## START PASSAGE GIVEN

I kind of disagree with you guys on the bed situation. I don't think I've never come back from breakfast with the room made up whether or not the attendant was asked to do it. Remember that they have 20 rooms to make up, which is a good hour and a halfs worth of work. Usually if you just give the attendant a heads up that your back from breakfast, they will come and make up your room right away. When Mike said he "didn't have time" to up your beds up, it may gave been because he was making up other rooms. Though Mike made the mistake of putting your bag on the red cap cart, he knew exactly what to do and took time to come and made sure you had it. Just kind of felt you were comming down a little hard on him, remember his job is not as easy as it may seem. Now if he was lacking in other areas of service I could see your frustration. For me, as long as the attendant is not rude or mean, I'm fine. Yes, service quality does affect a tip, but I'd rather not be bothered by a rude attendant than making up the beds myself.


----------



## AlanB (Dec 3, 2003)

Amfleet said:


> I kind of disagree with you guys on the bed situation. I don't think I've never come back from breakfast with the room made up whether or not the attendant was asked to do it.


Amfleet,

I'd say that about half the time I've traveled in a sleeper, I've returned from breakfast to find my bed put away. I've had attendant's that just seemed to pay attention to my comings and goings, I've had a few that spotted me in the diner as they came to pick up food for someone in the handicapped room, and I've even had two or three tell me to push the attendant button before I go to breakfast.

Yes one of those who told me to push the button failed to make up my room while I was out. However he apologized profusely for having failed to get it done before I returned. I knew that he had a full car with several seniors who didn't go to the diner, so that delayed him. However later that morning, since he knew that I linked water, he brought me like 5 bottles as penance.


----------



## Bill Haithcoat (Dec 3, 2003)

Maybe I have such good luck because my wake up call is predicated upon when the diner opens, and the attendant knows that because I ask for it that way. The attendant knows for sure that I am going for breakfast and I think he or she seems to take that as a cue that I would like the bed made. I am an early riser, usually among the first in the diner, so maybe he is not as busy yet with the other people, also.

## END PASSAGE GIVEN

_TASKS TO CARRY OUT_:
- A) In the thread on sleeper car attendants, condense the paragraph beginning "Maybe I have such good luck" into a short bulleted list that keeps its main facts.
- B) Continue the thread on sleeper car attendants with the next post after the last one shown.
The records after the thread on sleeper car attendants are separate material.

## START ENTRIES SHOWN

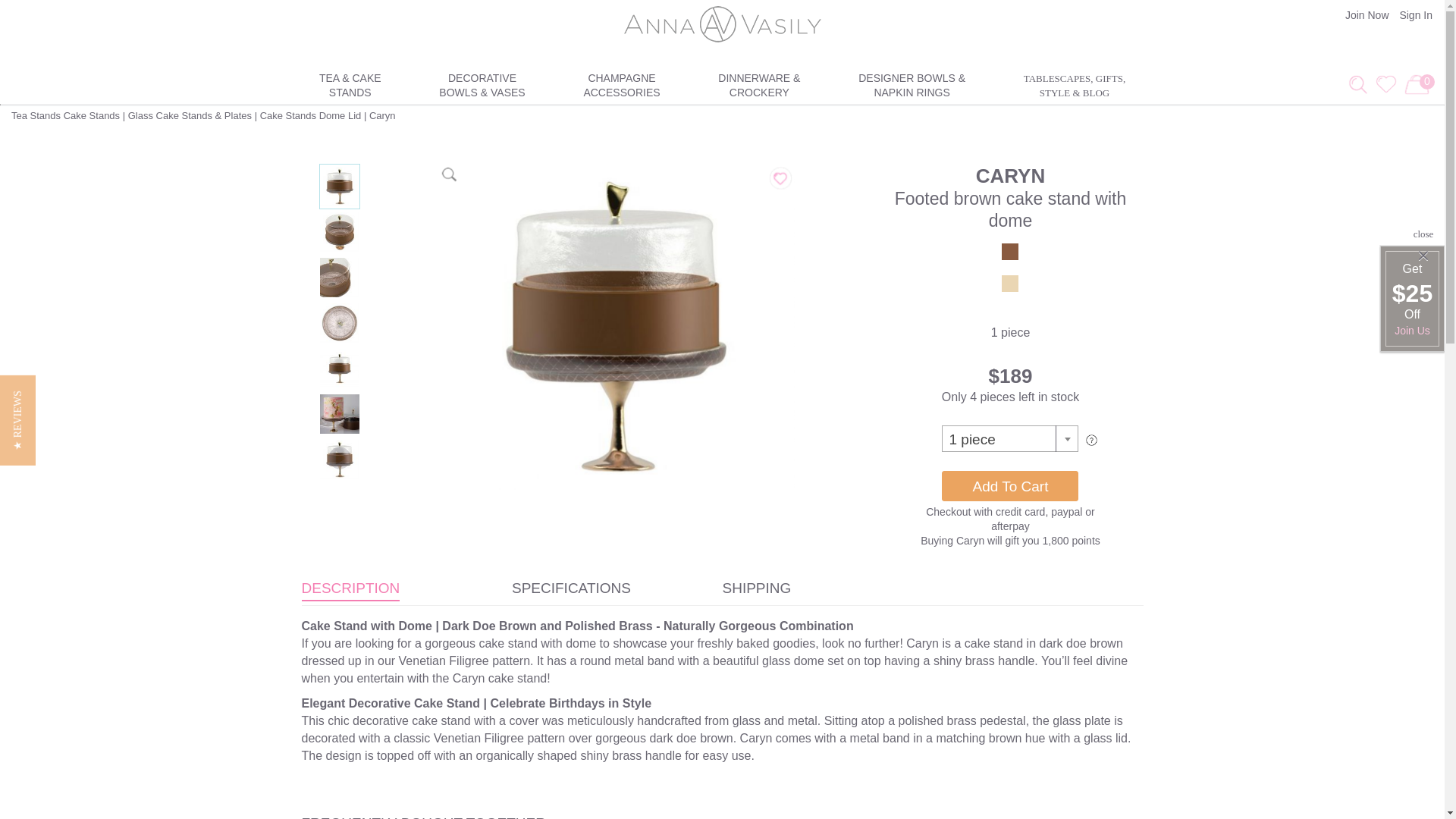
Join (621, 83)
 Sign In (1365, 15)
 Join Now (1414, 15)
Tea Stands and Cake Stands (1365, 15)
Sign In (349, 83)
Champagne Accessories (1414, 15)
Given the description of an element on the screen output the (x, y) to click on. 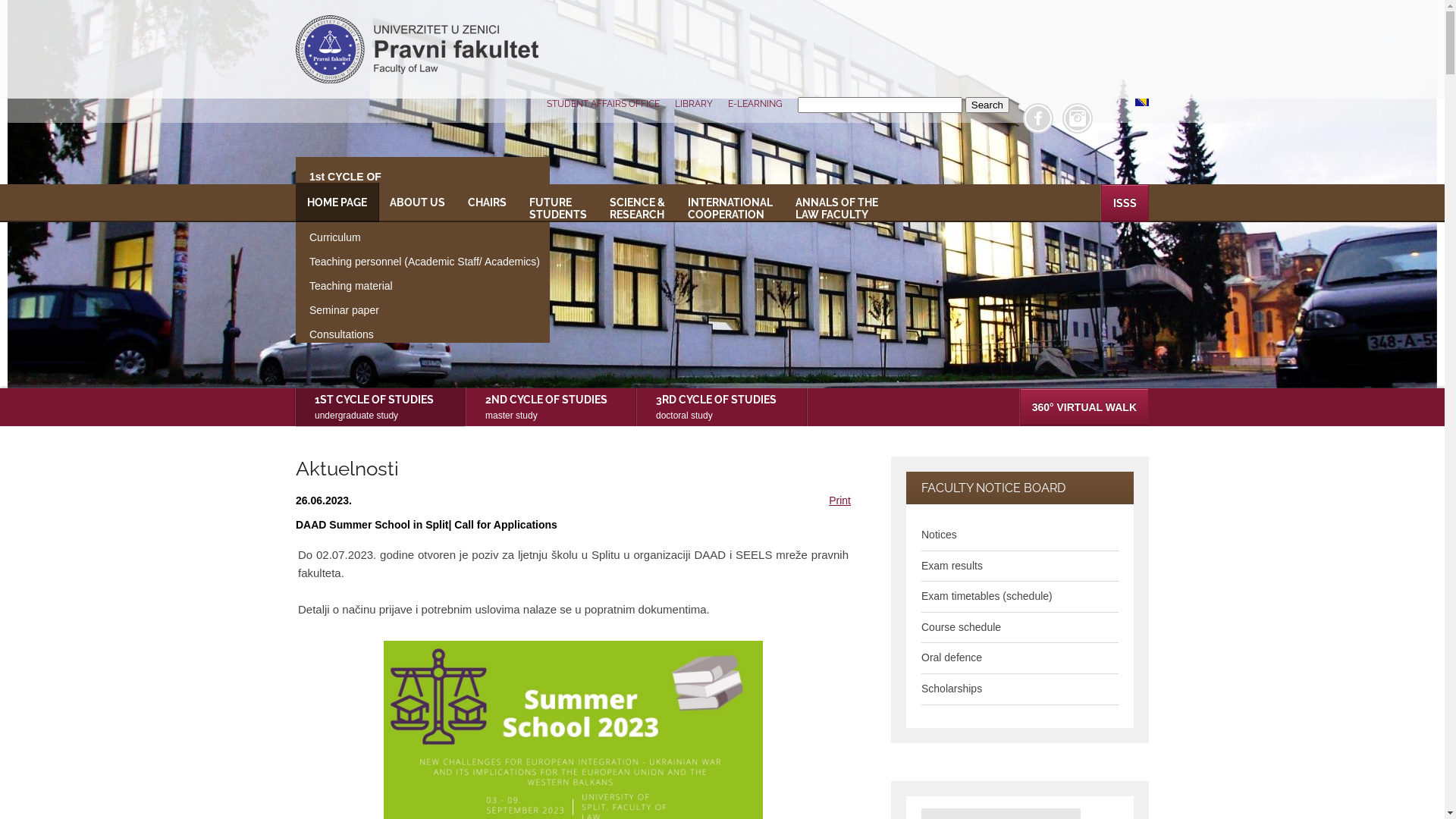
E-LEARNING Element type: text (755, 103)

## END ENTRIES SHOWN

_ANSWERS TO EACH TASK_:
- A)
- The writer's wake-up call is timed to the diner's opening, and the attendant knows this because the writer asks for it that way.
- The attendant therefore knows the writer is going to breakfast and seems to treat this as a cue to make the bed.
- The writer is an early riser, usually among the first in the diner, so the attendant may not yet be busy with other passengers.

- B)
Amfleet,I do think that was good follow-through about being sure the luggage put on the red cap truck caught up with amtrakmichigan.


----------



## EmpireBuilderFan (Dec 3, 2003)

AlanB said:


> I've even had two or three tell me to push the attendant button before I go to breakfast.


That's been my experience with most of the attendants I've dealt with. They just asked me to pull the attendant call button before I left for breakfast, and they took care of the room while I was gone. Once, I even had an attendant make up the room while I was in the downstairs shower. It was a pleasant surprise to get back to my room after a nice shower and find the room ready for the day. Needless to say, he got a nice tip.


----------



## tp49 (Dec 3, 2003)

AlanB said:


> However later that morning, since he knew that I linked water, he brought me like 5 bottles as penance.


So Fr. Alan did you give him absolution for the 5 bottles of water or did you darn him to heck for the remainder of the trip? B)


----------



## AlanB (Dec 3, 2003)

tp49 said:


> AlanB said:
> 
> 
> > However later that morning, since he knew that I linked water, he brought me like 5 bottles as penance.
> ...


I had already forgiven him after his multiple appoligies for not having gotten to the room while I was out. He had already shown me that he was a good attendant the night before. He greeted every pax, twice, once while boarding and then again briefly after leaving the station. He made announcements on the PA, he came by to make sure that everyone new that the diner was open for dinner, he was prompt with setting the bed up the night before.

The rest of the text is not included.